舞台全体が締まっていました。
千秋楽に乾杯の場面でオオクラのスーツを「サーモン」だとか「シャケみたい」だとかからかった後、コウイチは控え目に「お前なんか握ってやる!」と言いながら下手にはけました。 残念ながら例の仕草はありませんでした。「スシ王子」の関係者がいらしていたのかどうかは不明です。 World Adventureでは舞台両袖いっぱいに演者が広がり豪華でした。 大小の万国旗をビシビシ振っているのも気持ちがよかったです。 神殿のロープが終わり楽屋裏の場面に移ると、コウイチは三面鏡の前で金と黒のベストを脱ぎ、腕の巻物を外して台に置きます。ロープの時はパンツの中に入れていた黒のタンクトップをパンツの上に出します。これらの身支度に並行してヤラへの台詞が自然に出てくるのですが、こういうところは舞台ならでは、という感じでした。 殺陣が始まる前、オオクラが赤い番傘を持ち、従者が鈴付きの棒をチャランチャランと鳴らしながら静静と歩きます。そこには何かが起こりそうな不気味な雰囲気が漂います。

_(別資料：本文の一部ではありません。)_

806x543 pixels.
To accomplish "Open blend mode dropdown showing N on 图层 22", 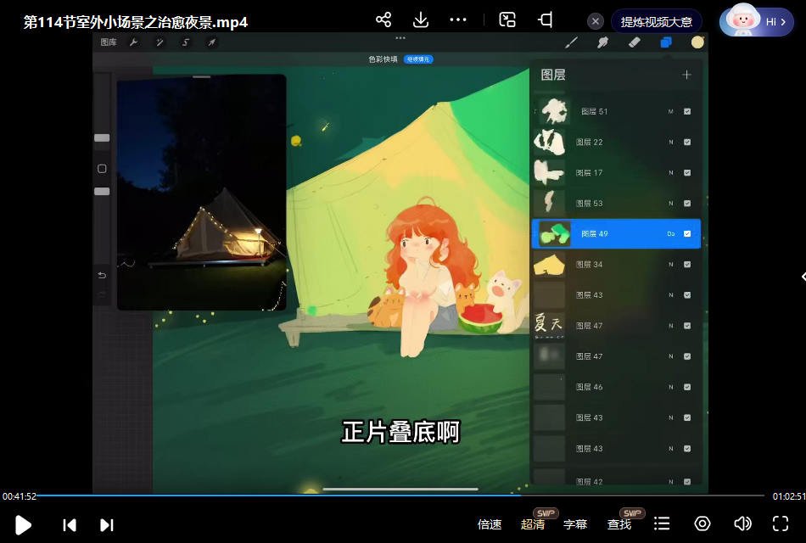I will 670,142.
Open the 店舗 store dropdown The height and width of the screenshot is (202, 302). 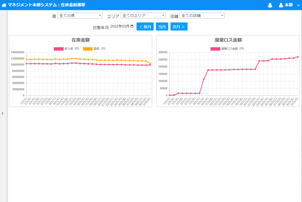coord(202,15)
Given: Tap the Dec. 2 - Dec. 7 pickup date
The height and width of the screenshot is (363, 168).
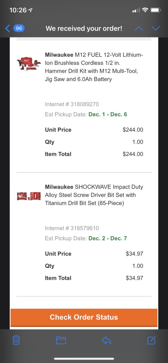Looking at the screenshot, I should point(108,238).
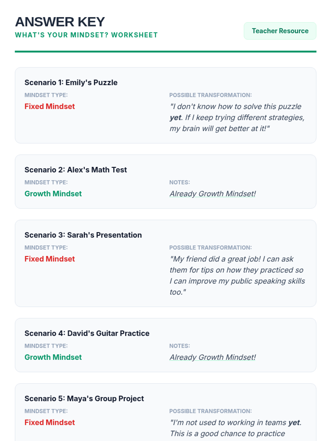Click Fixed Mindset label under Sarah's Presentation
The image size is (331, 441).
point(50,259)
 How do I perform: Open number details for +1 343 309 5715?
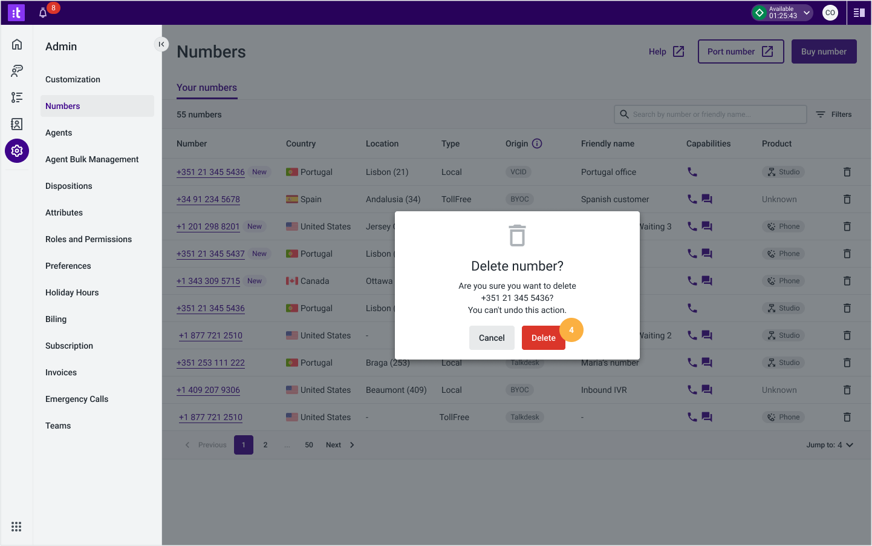(208, 280)
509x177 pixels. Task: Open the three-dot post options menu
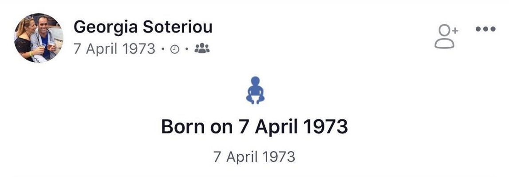pyautogui.click(x=485, y=29)
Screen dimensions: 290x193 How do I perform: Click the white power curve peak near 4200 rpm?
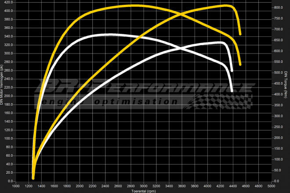coord(220,43)
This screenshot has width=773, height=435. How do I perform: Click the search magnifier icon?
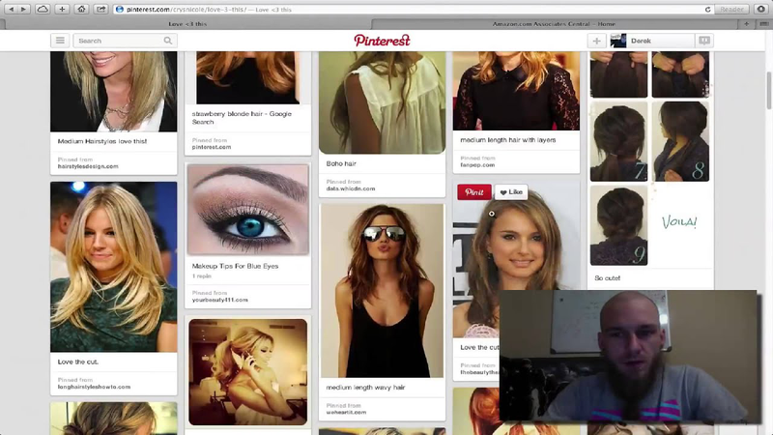tap(168, 41)
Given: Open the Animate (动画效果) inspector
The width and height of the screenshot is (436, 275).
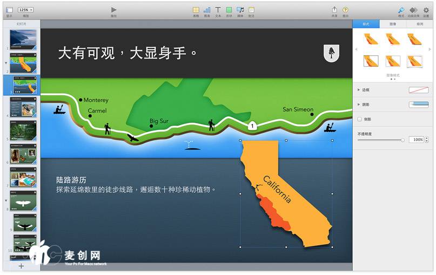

階段落ちの時、「うすれていく意識の中」コウイチは何を想うのか、驚き痛み悔しさ、どんな気持ちだったのか、これまで気になっていました。 昨日は奈落に沈んでいくコウイチの最後の顔がよく見えました。 血糊にまみれた顔は目も口も半開きで呆けたようでした。その顔つきからコウイチは「何が何だか訳がわからず」志半ばにして命を絶たれたのだと推し量れました。 それで一年間も生死を彷徨い、挙句、やり残した舞台を勤めるために舞い戻ってきたのだろうな〜と思われました。 ラダーフライングで二階に降り立って見栄を切る時、眩しそうで眼差しはやや伏せ気味で左、右とゆっくり顔を回していました。
ナオキのドラムソロでは左側の太鼓は皮性ではなく、叩くとコロコロ鳴ります。 コウイチと8つの太鼓のデュエットで二人で「イヨッ!」と掛け声をかけ、両腕を大きく振り下ろすのですが、息が合っていて、ぞくっとしました。
ショーの中で使われるLED画像も必見です。 ヤラとリカの舞踏では青と赤のひもが左右のLEDに降りてきて二人の手につながるように見えます。 扇芸では大扇4枚の松づくしにLEDの6枚の扇がきれいに並びます。 夜の海では揺れる波間と満月がコウイチをさらっていくかのようです。 コウイチは最後の舞が終ると天を仰いで微笑んで赤い雫のようにくず折れます。 横たわるコウイチを擁する満開の大桜は圧巻です。
最後の挨拶で先日の公演中止について謝罪していました。 「今年は地方から来てくださる方が多いんですが、そういう人達に大変ご迷惑をおかけしました。」と光ちゃんは地方から来てくださった方たちを心にかけていました。